SET TASKS:
a – Decide whether each statement agrees with the Episcopal Church text below, answering yes or no and quoting the deciding words: (i) the Episcopal Church will from now on be known as "The Missionary Society"; (ii) the TREC can hope to be as charismatic as Pope Francis; (iii) the Task Force on Re-Imagining the Episcopal Church issued a final report.
b – Render this sentence from the Episcopal Church text below in Spanish: "We exist to proclaim his death and resurrection to the world."

SOURCE TEXT:
--------------------

That’s a vision of the future of the Church I find compelling. It’s also a vision of the gospel I find compelling. It’s compelling because it is the product of someone whose joyful experience of Jesus Christ is evident to all. His passion for sharing the love of Christ on display at every turn.

Now, the TREC cannot hope to be as charismatic or popular as Pope Francis but I think all of us in the Episcopal Church have an important lesson to learn from the Pope. We exist because of the death and resurrection of Jesus Christ. We exist to proclaim his death and resurrection to the world. Our efforts to reform ourselves as a church should also be the occasion for our proclamation of the death and resurrection of Jesus Christ.

If you want to learn more about this effort and share your own feedback to the task force, visit their website: http://reimaginetec.org/

Structure, Re-structure, Anti-structure, Missionary Society? Re-imagining the Episcopal Church

Quite simply, the Episcopal Church is floundering (I know the conservatives have been saying that for years). First we had the dust-up over the UTO. Then, earlier this week, we learned that the Episcopal Church will from now on be known as “The Missionary Society” (and the snark was unleashed in the twitter-verse). Most recently, the Task Force on Re-Imagining the Episcopal Church issued an interim report.

--------------------

COLLECTED MATERIAL:
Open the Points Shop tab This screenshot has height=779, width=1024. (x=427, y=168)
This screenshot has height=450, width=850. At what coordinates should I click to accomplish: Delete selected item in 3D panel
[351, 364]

--------------------

RESPONSES FOR EACH TASK:
a –
(i) Yes: "we learned that the Episcopal Church will from now on be known as “The Missionary Society”"
(ii) No: "the TREC cannot hope to be as charismatic or popular as Pope Francis"
(iii) No: "the Task Force on Re-Imagining the Episcopal Church issued an interim report"

b – Existimos para proclamar su muerte y resurrección al mundo.